Extracted entries START

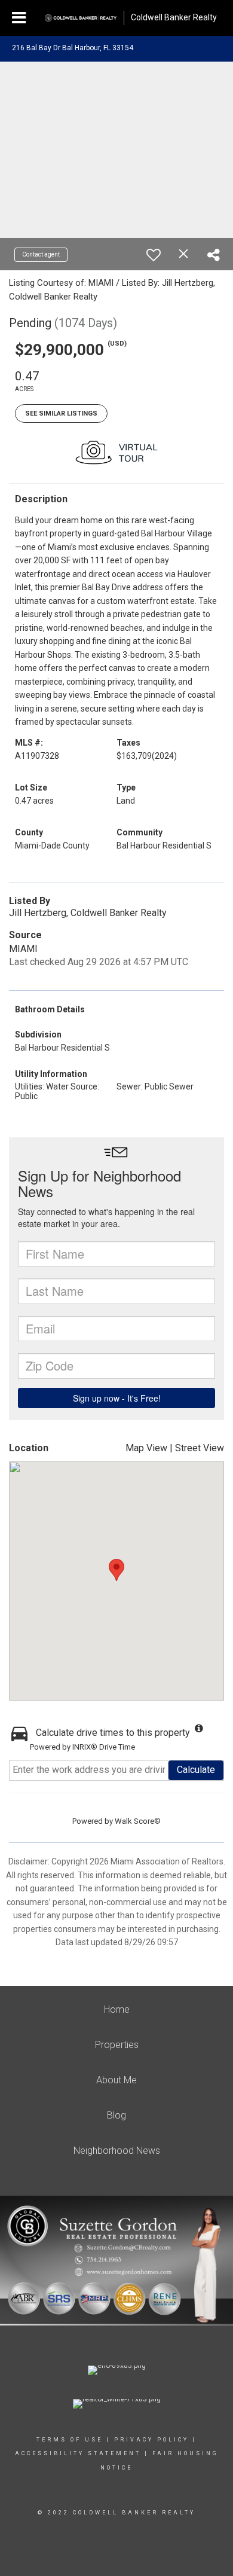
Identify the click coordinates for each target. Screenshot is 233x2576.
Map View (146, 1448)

Extracted entries END
Extracted entries START

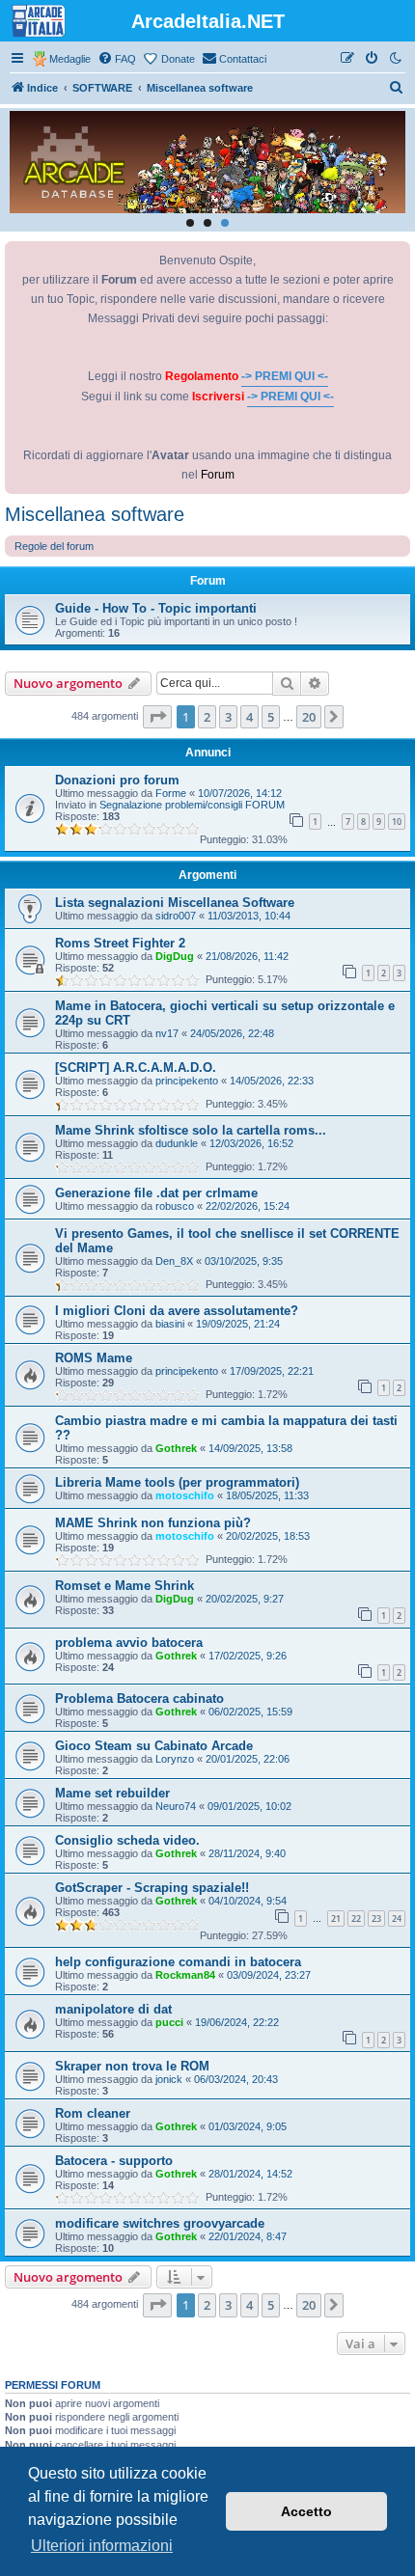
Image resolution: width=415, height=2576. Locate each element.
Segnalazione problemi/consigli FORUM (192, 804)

Extracted entries END
Extracted entries START

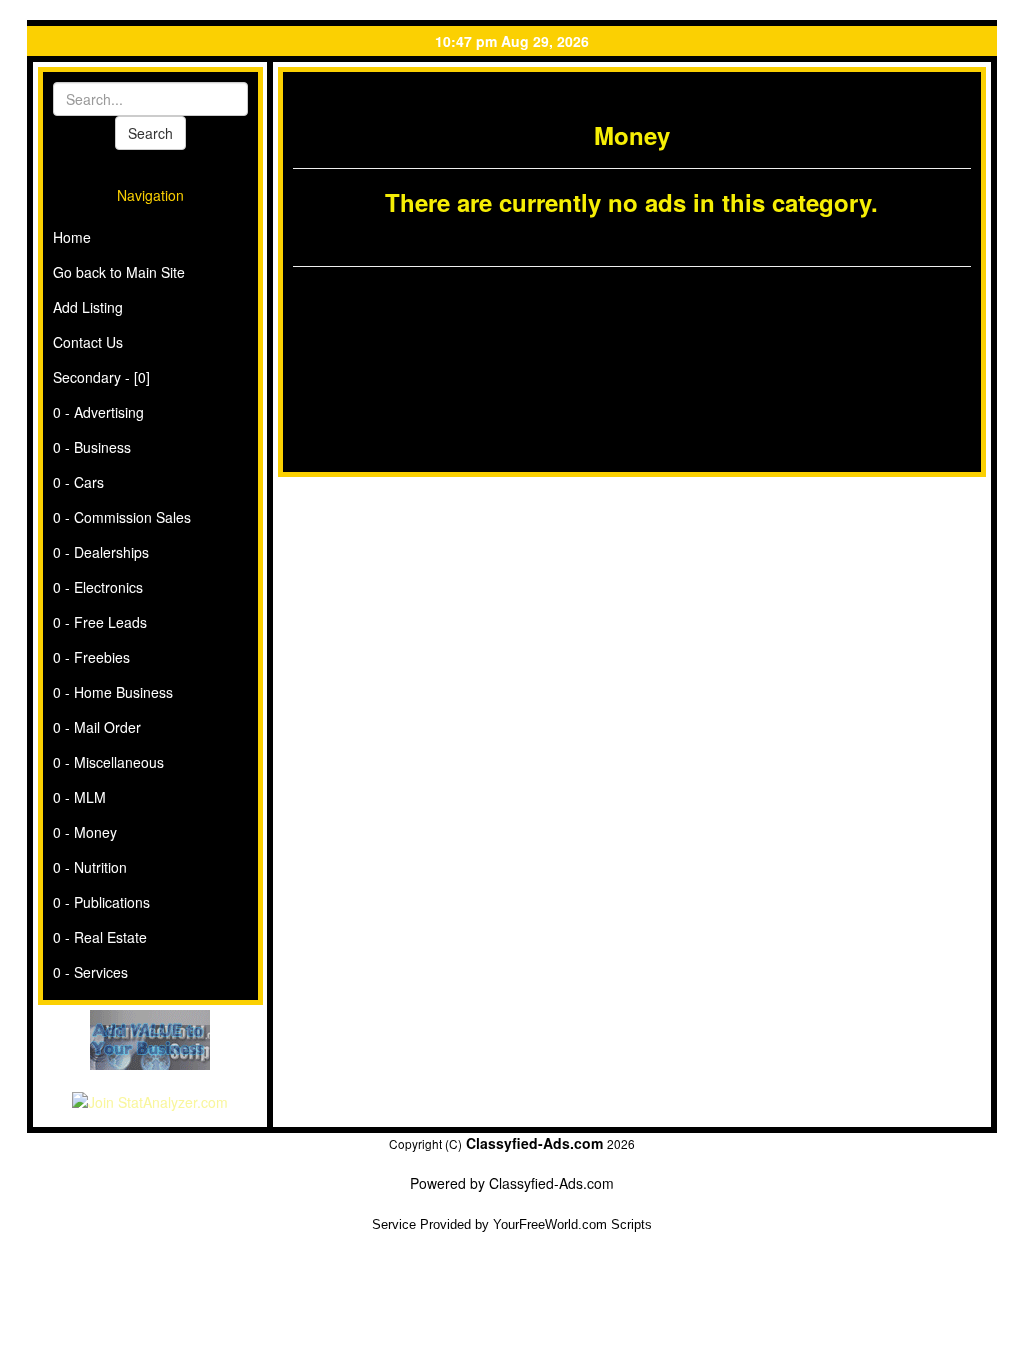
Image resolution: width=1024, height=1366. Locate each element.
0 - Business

Extracted entries END

*Your assignment*
Take from the material every line that holds "each".

*Reply*
Identify the click coordinates for each target. Screenshot is 233x2576.
Image resolution: width=415, height=2576. Locate each element.
Image resolution: width=1024, height=1366. Locate each element.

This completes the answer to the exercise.